Plus de quinze jours s'étaient écoulés depuis la disparition d'Élisabeth, lorsque des enfans qui cherchaient des oiseaux près du puits de Saint-Alby, aperçurent un cadavre flottant sur l'eau; à cette vue, ils jettent des cris d'alarme. On court avertir le juge de Mazamet; il arrive; il fait retirer du puits le cadavre; on l'entoure; on regarde; on reconnaît la fille de Sirven. Le cri général fut qu'elle s'était précipitée elle-même dans le puits.
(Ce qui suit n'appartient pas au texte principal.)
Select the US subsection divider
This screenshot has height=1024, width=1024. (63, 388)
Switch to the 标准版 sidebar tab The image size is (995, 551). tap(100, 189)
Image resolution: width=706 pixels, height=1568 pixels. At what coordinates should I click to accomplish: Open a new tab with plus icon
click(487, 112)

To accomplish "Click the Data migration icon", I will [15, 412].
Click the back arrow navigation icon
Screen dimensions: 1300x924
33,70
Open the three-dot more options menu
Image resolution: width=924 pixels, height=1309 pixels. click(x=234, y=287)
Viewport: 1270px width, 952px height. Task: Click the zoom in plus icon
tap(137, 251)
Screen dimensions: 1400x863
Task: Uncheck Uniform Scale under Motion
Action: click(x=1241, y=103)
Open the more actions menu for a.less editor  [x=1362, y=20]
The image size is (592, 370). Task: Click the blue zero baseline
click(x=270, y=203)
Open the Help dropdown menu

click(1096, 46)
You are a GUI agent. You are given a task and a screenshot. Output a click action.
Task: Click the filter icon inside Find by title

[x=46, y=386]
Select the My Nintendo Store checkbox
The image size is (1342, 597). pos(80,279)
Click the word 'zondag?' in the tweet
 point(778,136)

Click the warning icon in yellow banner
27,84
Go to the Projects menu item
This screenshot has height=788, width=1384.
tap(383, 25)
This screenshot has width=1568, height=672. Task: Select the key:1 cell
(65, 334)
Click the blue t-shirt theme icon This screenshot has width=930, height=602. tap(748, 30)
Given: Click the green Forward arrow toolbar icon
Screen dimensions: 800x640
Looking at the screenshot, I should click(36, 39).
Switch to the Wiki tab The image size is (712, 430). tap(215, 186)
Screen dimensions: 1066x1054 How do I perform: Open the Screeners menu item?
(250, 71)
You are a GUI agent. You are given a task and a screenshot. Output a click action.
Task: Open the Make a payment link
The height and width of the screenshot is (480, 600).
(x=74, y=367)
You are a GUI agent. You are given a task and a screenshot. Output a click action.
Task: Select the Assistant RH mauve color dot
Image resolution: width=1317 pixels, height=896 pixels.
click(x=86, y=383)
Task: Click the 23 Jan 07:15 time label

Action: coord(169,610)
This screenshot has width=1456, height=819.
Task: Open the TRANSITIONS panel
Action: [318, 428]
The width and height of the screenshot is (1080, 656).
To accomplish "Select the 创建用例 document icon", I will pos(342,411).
Quelques personnes se rappelèrent alors que le jour même de la disparition de cette fille, on l'avait vue se tourner vers le puits, en faisant des grimaces comme une folle, et comme si elle eût annoncé son funeste dessein. Tout le monde, d'un commun accord, plaignait les parens d'Élisabeth, et personne ne les soupçonnait alors d'avoir eu la moindre part à la mort de leur fille.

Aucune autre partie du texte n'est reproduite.